Nevertheless, whether the bill opens or closes the door on quota hiring is the key issue in the debate over it.

It is the issue President Bush apparently will use as his yardstick in deciding whether to sign the bill. He told civil rights advocates May 17 that he wanted to sign a civil rights bill, but would not sign a "quota bill."

The legislation at issue, also known as the Kennedy-Hawkins bill, aims to reverse the effects of five Supreme Court decisions last year that many regarded as having undermined federal law against racial discrimination in employment.

The only thing that appears to be in doubt about its passage is whether Congress could override a presidential veto. Attorney General Richard Thornburgh has warned publicly that he will advise Bush to veto the bill if the quota issue is not resolved to the White House's satisfaction.

Some civil rights leaders classify the quota issue as a "bugaboo," to use the description of Benjamin Hooks, executive director of the National Association for the Advancement of Colored People. They say the specter of quotas has been raised by conservatives who oppose the bill because of its aims and regardless of its contents.
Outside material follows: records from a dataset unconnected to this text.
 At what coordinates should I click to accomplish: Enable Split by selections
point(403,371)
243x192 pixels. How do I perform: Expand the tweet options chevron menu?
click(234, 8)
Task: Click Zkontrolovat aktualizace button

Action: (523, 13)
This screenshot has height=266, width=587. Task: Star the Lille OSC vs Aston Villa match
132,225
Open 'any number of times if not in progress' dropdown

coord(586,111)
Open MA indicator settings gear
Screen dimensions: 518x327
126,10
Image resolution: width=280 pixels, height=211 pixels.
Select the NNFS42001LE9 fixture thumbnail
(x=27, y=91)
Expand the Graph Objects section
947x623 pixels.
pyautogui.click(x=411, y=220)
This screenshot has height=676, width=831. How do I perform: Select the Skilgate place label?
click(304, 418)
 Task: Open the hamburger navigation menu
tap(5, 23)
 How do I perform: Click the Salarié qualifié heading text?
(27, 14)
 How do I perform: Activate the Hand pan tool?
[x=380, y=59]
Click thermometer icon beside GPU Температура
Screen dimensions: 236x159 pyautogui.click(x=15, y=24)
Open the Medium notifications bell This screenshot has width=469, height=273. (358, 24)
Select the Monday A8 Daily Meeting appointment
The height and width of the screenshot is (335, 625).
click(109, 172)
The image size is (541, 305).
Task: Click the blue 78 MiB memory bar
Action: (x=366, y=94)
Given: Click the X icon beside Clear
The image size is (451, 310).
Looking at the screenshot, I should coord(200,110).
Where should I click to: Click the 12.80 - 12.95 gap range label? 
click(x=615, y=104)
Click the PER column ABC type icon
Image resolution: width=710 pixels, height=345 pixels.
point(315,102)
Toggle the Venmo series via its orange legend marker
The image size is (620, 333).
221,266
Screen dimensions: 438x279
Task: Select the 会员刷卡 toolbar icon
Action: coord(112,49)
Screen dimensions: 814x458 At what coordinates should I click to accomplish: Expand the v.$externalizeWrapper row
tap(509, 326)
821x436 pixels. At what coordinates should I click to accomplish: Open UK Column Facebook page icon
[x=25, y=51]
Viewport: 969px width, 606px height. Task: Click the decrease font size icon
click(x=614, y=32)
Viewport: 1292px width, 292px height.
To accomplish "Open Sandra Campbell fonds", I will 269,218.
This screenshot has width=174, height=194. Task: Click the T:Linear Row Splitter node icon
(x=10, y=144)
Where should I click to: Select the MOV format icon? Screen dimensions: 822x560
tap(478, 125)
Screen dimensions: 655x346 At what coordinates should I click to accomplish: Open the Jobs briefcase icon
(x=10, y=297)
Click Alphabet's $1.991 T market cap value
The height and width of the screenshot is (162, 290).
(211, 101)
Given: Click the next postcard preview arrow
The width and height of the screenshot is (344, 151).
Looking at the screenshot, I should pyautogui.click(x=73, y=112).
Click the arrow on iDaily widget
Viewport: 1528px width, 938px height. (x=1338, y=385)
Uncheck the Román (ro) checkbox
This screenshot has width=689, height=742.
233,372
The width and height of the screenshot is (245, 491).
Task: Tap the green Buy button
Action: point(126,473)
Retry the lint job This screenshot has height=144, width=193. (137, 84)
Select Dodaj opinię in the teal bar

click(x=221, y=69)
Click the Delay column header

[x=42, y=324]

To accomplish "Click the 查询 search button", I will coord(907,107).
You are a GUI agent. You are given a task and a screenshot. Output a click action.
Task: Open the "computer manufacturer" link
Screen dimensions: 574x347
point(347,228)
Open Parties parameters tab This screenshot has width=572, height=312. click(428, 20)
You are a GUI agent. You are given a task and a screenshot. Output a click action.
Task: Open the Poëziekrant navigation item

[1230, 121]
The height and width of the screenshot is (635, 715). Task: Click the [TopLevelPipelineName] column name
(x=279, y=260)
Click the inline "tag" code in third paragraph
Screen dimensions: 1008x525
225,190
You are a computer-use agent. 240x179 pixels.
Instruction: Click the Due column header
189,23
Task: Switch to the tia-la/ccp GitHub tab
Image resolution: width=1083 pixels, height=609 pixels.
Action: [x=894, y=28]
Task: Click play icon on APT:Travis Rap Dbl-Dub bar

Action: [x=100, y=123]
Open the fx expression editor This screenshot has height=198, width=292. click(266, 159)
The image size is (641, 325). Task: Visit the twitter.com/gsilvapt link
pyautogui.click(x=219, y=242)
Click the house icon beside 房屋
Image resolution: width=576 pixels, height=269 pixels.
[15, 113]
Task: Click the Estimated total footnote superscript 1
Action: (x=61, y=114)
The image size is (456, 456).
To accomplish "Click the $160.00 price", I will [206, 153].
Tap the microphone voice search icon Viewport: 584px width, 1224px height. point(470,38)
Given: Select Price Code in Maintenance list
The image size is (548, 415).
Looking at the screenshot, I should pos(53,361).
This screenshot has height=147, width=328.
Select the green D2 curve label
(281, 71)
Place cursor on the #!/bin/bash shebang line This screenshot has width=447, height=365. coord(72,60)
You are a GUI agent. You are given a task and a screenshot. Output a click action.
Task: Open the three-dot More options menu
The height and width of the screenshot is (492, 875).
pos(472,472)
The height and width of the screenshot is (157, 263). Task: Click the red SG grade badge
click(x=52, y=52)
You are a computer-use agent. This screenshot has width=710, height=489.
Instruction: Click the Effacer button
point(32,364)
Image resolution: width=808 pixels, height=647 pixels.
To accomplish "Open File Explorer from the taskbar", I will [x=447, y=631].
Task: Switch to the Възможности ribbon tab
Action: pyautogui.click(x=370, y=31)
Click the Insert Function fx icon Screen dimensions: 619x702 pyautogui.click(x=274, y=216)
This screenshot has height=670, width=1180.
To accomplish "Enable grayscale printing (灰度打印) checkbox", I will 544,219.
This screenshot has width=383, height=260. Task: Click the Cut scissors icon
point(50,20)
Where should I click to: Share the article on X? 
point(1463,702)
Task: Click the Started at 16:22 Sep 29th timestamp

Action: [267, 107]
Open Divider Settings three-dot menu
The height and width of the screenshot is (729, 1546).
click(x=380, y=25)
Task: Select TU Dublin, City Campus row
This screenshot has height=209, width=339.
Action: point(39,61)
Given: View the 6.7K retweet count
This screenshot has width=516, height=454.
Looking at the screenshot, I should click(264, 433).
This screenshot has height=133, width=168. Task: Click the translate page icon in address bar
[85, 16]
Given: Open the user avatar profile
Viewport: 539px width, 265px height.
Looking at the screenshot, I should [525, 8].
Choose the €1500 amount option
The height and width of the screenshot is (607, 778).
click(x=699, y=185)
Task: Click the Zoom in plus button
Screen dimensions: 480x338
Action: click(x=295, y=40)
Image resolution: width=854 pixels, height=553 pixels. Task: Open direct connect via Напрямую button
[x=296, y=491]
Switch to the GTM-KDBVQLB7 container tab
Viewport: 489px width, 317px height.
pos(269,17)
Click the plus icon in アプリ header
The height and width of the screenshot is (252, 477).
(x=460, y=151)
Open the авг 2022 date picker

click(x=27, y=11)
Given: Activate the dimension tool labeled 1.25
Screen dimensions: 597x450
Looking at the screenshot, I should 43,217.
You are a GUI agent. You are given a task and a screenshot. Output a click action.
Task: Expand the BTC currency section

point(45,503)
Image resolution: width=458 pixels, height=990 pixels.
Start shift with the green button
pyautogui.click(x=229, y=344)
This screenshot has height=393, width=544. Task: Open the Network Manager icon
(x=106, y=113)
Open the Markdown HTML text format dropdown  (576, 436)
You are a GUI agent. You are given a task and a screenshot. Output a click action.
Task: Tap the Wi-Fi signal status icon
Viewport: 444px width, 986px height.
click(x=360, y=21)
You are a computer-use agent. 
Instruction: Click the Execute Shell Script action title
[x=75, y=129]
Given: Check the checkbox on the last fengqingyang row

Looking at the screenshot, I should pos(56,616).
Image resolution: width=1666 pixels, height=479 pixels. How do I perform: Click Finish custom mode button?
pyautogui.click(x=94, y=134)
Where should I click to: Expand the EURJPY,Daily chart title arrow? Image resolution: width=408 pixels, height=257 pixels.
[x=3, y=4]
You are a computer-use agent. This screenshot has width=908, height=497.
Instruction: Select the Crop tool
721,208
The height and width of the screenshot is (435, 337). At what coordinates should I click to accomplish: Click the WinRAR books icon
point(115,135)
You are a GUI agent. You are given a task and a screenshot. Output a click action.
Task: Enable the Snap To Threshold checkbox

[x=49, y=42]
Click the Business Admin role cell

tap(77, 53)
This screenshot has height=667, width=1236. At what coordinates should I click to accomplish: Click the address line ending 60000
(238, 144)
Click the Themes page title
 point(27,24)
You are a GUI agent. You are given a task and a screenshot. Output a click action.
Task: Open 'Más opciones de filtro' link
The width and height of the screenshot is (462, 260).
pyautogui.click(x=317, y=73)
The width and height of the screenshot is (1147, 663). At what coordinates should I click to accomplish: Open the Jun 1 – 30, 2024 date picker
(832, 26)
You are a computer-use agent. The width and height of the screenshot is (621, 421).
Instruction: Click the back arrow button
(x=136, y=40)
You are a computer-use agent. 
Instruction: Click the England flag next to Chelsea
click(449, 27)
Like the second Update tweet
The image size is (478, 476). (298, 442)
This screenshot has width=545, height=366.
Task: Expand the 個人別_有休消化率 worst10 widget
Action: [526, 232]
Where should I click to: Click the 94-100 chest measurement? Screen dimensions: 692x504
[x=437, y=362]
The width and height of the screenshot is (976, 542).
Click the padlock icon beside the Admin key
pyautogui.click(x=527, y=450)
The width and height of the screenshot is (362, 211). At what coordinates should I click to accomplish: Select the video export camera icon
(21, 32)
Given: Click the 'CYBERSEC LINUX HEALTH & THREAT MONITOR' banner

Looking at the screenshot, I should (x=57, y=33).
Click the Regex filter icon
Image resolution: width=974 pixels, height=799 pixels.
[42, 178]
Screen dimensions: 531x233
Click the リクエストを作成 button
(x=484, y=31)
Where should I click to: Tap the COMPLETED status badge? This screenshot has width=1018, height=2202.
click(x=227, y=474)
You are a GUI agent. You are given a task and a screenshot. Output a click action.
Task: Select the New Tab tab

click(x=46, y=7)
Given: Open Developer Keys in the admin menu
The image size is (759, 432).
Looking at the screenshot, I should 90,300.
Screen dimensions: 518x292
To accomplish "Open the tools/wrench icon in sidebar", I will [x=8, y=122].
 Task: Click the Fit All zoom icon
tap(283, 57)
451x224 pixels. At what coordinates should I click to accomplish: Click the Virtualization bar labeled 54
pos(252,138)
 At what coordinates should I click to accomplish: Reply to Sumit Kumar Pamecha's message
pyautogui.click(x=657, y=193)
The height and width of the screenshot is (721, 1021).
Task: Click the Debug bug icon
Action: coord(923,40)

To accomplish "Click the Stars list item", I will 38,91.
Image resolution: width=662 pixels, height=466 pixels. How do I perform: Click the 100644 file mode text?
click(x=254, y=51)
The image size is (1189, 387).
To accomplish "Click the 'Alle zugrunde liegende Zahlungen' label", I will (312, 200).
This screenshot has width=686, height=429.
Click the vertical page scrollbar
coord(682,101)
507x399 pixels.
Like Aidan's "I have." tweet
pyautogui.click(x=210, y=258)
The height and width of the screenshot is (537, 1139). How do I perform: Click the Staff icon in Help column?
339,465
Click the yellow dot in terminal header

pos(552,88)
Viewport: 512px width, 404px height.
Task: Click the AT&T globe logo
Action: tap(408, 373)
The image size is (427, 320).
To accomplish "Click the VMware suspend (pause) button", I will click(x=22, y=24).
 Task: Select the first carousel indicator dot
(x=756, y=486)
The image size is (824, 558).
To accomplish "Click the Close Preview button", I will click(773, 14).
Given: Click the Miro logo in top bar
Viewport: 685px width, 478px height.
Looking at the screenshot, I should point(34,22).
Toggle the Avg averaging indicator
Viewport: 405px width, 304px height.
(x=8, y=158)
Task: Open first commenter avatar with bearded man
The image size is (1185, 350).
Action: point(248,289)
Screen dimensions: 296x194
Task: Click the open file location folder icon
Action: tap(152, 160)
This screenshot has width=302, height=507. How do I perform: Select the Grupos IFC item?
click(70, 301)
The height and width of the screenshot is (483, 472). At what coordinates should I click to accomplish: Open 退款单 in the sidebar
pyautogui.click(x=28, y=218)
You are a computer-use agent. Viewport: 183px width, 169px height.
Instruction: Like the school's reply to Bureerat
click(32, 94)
They also doubt Bush is getting a clear picture of the bill's potential effect from his conservative-oriented civil rights policy triumvirate: Thornburgh; C. Boyden Gray, the president's counsel; and White House chief of staff John Sununu.

Opponents of the legislation insist quotas are a real issue. They say the bill would induce employers to adopt quota systems of hiring to avoid job-discrimination lawsuits or to answer charges of employment bias if they are hauled into court.

Ralph Neas, executive director of the Leadership Conference on Civil Rights, the 180-organization coalition that is spearheading the effort for passage of the Kennedy-Hawkins bill, defines a quota as "a fixed number" of minority or female employees who are hired "regardless of their qualifications." He says such quotas have "never been required by civil rights law."

Arthur Fletcher, the new chairman of the U.S. Civil Rights Commission and Bush's middleman in arranging meetings with civil rights leaders, agrees that a quota is "a fixed number" of minority or female employees. But Fletcher specifies the number becomes a quota only when it is "mandated by a court" as a "remedy" after an employer has failed to show the court a "good-faith effort" to eliminate discrimination from its business practices.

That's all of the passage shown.